--- START ---

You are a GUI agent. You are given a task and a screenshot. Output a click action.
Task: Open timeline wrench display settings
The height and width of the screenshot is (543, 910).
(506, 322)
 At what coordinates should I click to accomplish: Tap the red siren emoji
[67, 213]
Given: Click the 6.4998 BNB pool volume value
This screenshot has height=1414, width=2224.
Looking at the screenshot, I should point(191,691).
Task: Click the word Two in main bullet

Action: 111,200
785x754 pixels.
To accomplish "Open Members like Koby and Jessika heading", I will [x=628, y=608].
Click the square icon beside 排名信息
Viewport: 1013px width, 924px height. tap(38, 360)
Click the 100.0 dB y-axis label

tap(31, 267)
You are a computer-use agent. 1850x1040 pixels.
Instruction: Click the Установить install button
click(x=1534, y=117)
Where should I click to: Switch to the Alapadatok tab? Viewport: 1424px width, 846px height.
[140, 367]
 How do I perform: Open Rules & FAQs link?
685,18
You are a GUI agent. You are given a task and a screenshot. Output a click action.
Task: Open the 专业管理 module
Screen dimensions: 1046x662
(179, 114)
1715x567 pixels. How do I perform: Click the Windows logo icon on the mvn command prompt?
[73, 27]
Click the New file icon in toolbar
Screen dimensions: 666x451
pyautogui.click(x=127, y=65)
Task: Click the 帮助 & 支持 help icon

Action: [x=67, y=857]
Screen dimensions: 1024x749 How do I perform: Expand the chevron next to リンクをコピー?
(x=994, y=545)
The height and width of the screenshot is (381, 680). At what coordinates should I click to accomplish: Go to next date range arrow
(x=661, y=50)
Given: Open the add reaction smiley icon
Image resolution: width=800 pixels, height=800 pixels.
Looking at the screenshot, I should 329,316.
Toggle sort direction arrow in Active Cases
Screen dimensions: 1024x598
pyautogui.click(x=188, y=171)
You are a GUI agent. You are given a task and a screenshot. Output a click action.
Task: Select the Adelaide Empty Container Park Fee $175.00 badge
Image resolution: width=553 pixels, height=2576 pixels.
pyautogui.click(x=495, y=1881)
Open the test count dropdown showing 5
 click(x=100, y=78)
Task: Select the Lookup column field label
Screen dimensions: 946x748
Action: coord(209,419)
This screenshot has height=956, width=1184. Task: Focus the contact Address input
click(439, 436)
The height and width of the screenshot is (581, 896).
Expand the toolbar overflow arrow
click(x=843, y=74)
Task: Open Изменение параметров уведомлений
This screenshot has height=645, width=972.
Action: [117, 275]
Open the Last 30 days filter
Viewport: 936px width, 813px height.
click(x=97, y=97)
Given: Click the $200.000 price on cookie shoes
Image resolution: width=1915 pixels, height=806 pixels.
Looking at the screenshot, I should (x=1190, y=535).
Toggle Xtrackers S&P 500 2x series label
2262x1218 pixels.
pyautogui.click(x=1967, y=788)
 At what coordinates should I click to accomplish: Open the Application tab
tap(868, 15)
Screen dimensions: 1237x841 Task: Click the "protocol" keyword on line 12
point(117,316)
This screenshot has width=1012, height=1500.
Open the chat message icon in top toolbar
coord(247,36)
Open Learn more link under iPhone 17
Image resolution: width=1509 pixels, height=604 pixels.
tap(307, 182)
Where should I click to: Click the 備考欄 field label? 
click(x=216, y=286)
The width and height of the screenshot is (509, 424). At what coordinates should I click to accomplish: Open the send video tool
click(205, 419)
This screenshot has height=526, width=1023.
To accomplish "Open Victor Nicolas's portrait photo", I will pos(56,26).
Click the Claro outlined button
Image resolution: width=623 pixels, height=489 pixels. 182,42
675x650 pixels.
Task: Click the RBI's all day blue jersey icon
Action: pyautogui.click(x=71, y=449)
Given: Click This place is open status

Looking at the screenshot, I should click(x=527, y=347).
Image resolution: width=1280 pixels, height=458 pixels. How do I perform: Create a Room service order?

--- END ---

PROBLEM STATEMENT: Pick each line holding the word "will" out of the data and copy it.

SOLUTION FOR THIS TASK:
To accomplish "Open Members like Koby and Jessika heading", I will [x=628, y=608].
To accomplish "Open Victor Nicolas's portrait photo", I will pos(56,26).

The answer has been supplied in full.